At Weill Cornell Medicine, we understand that living with inflammatory bowel diseases like ulcerative colitis (UC) and Crohn’s disease can be physically and emotionally challenging. While medication is often the first treatment option, many people with UC and Crohn’s disease may require surgery. Our experts are here to provide the compassionate and targeted surgical treatment you want.
Convenient, individualized care: The team of colon and rectal surgeons at Weill Cornell Medicine is uniquely able to help patients with complex conditions. With surgery, our goal is to conserve as much bowel as possible, lessen disease complications and help you achieve the best possible quality of life.

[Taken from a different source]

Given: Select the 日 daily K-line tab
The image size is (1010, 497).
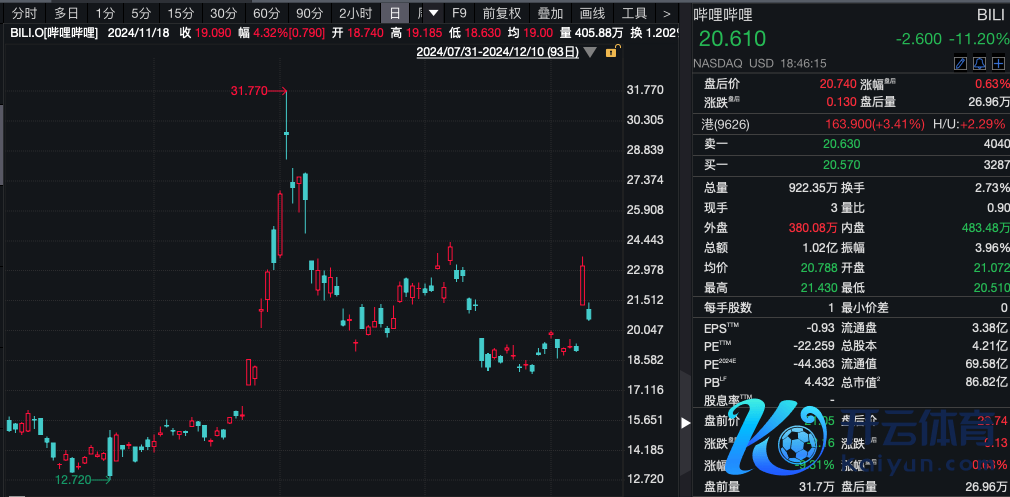Looking at the screenshot, I should tap(396, 14).
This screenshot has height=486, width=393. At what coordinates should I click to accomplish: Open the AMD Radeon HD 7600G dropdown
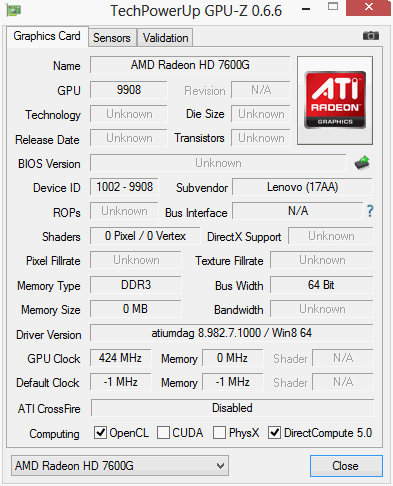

Multidisciplinary care from leading experts: Crohn’s disease and UC require comprehensive, collaborative care from both medicine and surgery. This unique multidisciplinary approach coordinates complex care, providing you with focused support — before, during, and after your surgery.
When you choose Weill Cornell Medicine, you have access to specialists in gastroenterology and hepatology, colon and rectal surgery, radiology, laboratory medicine and pathology, and rheumatology, as well as skin and wound care and nutrition.
In addition, our patients benefit from collaborative care with:
Weill Cornell Medicine partners with NewYork-Presbyterian, one of the top hospital systems in New York City and the U.S.
At Weill Cornell Medicine, our team of colon and rectal surgeons help patients suffering from UC and Crohn’s disease. Our team offers the most advanced and comprehensive surgical treatments available for these conditions, including minimally invasive colon and rectal surgical procedures.
Surgery may become necessary if you can no longer bear the symptoms of your disease or if you are no longer responding to your prescribed medications. You may consider surgery if your quality of life has been severely impacted despite medical treatment or if the side effects of the medications are significant.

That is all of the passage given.